**PROBLEM STATEMENT**
Arrange the lines of the material below as a JSON list of strings, one string per line and no blank lines, starting with the line that contains "You are a GUI" and going on through the line that contains "pyautogui.click(x=549, y=139)". Leave the pictures out of your answer.

╭─ TASK DATA

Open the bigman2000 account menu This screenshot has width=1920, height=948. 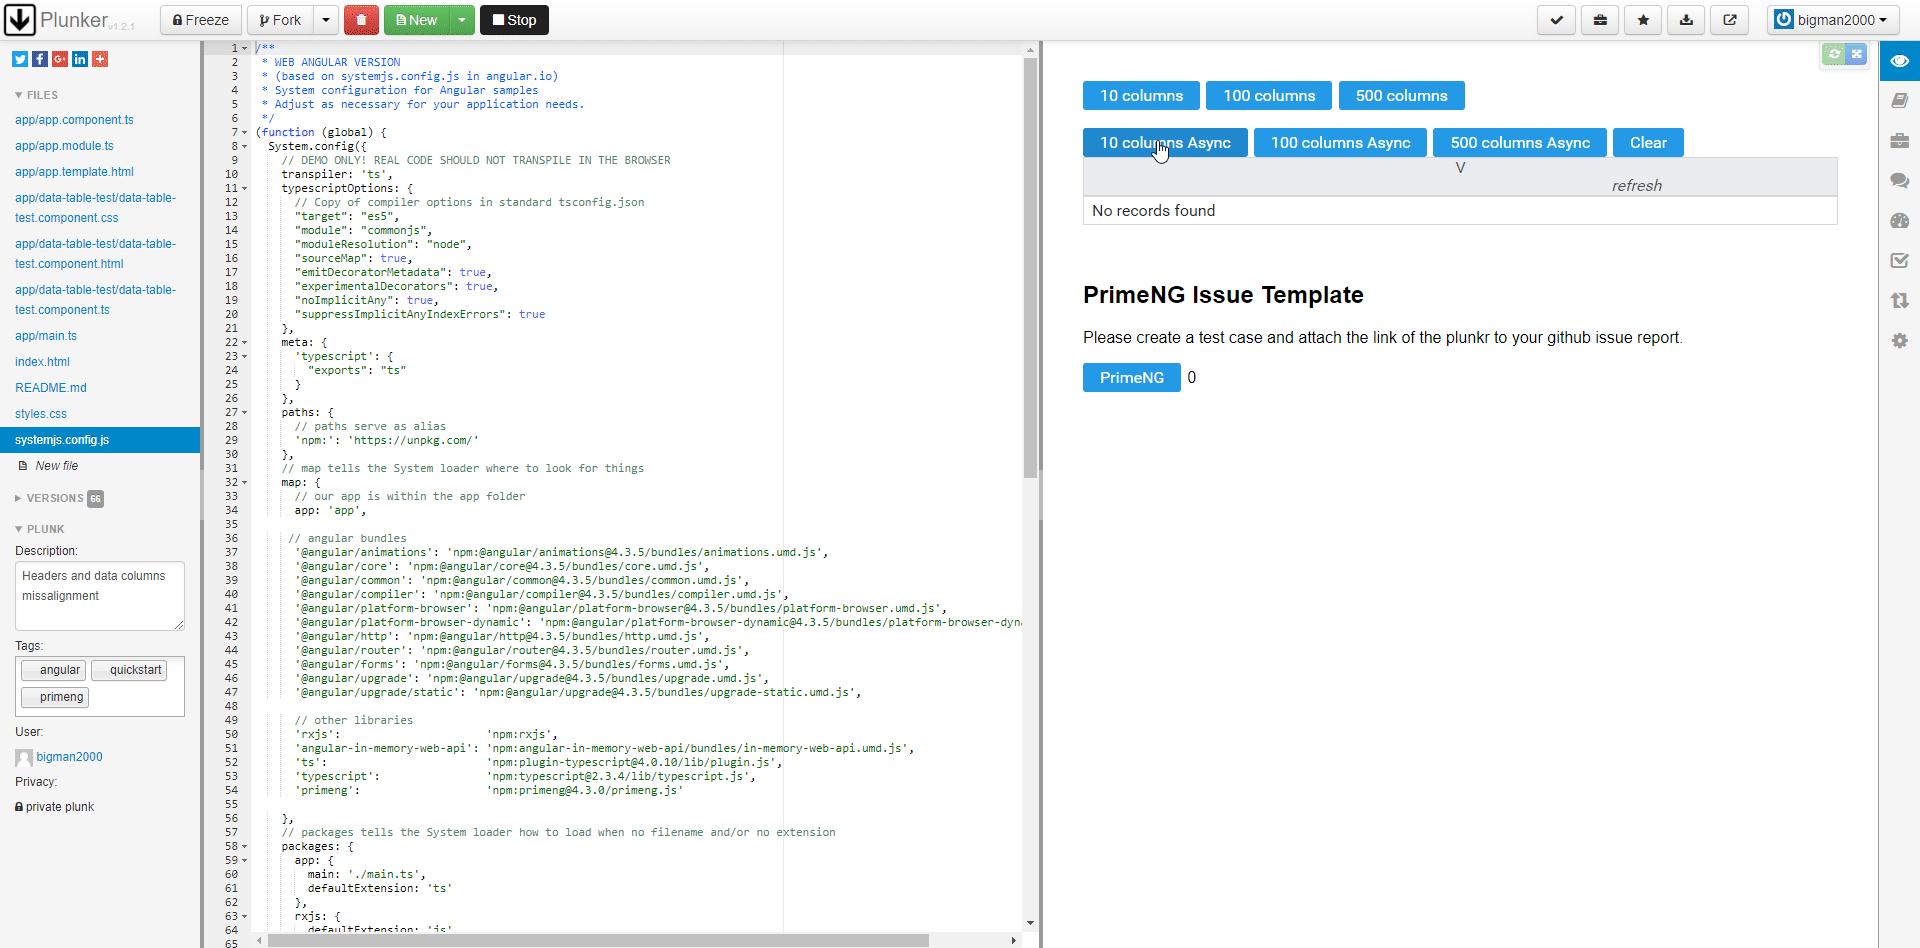coord(1833,19)
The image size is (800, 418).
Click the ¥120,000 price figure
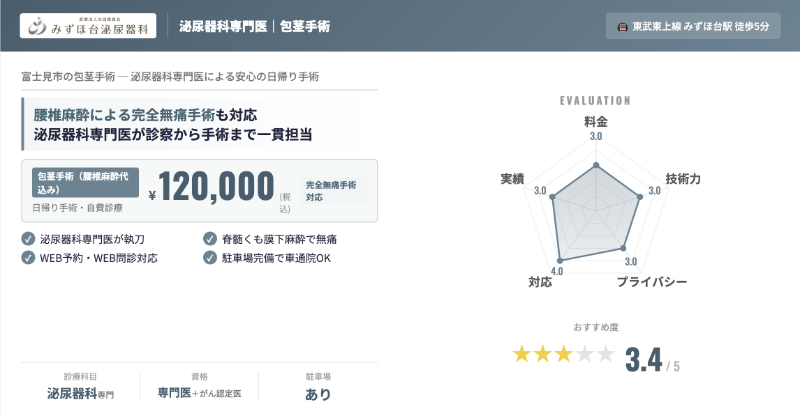[x=211, y=188]
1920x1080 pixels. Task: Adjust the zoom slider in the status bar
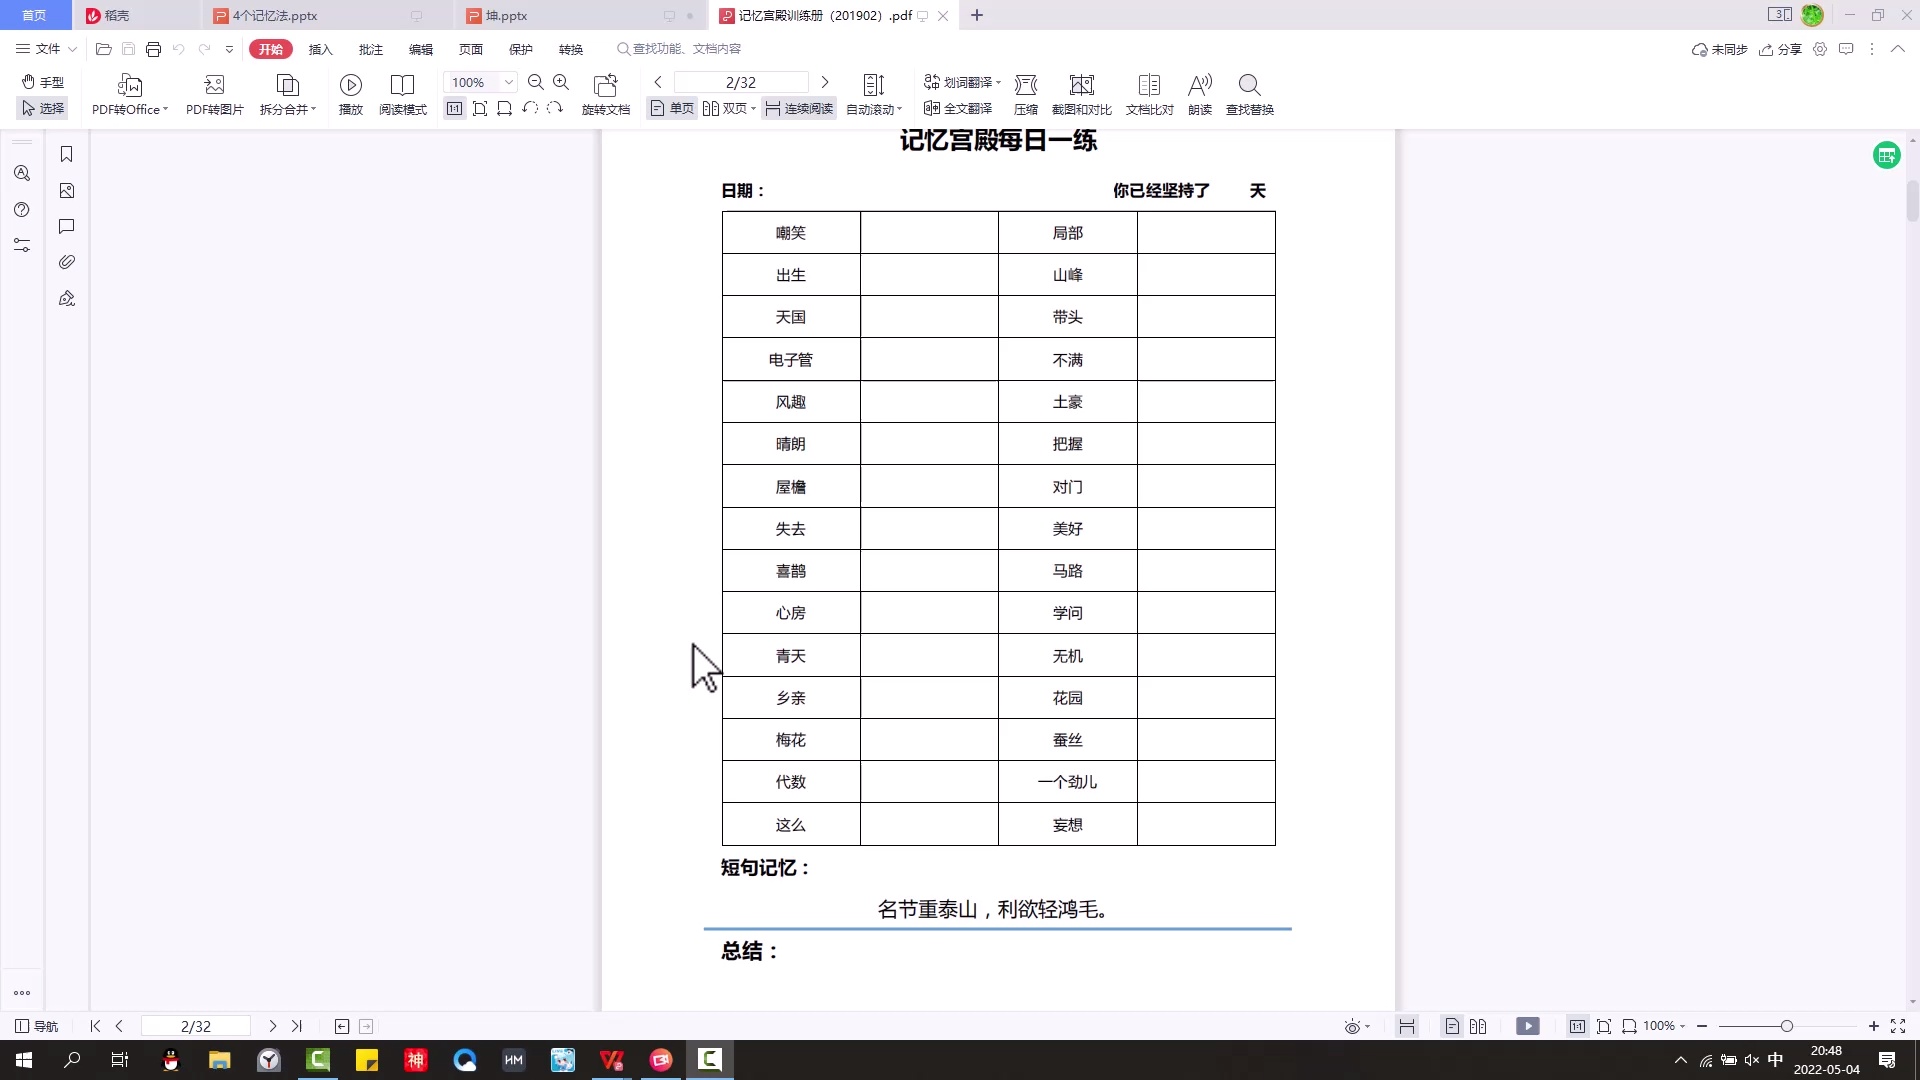click(x=1786, y=1026)
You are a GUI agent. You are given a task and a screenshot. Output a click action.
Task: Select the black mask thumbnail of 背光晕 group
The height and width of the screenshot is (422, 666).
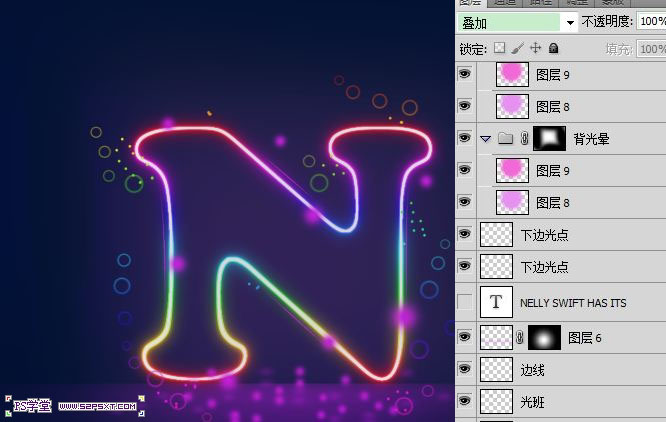pyautogui.click(x=549, y=139)
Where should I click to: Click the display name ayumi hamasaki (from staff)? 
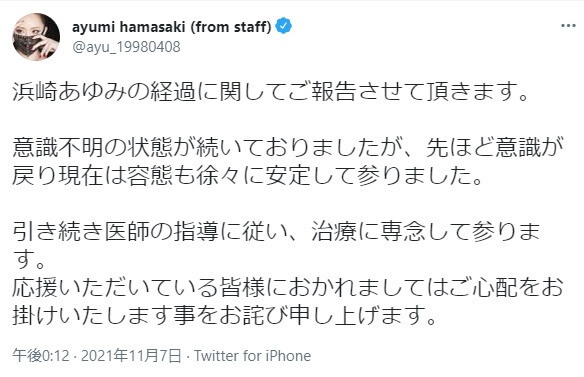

╰─

**SOLUTION FOR THIS PROBLEM**
[
  "You are a GUI agent. You are given a task and a screenshot. Output a click action.",
  "Task: Select the black mask thumbnail of 背光晕 group",
  "The height and width of the screenshot is (422, 666).",
  "pyautogui.click(x=549, y=139)"
]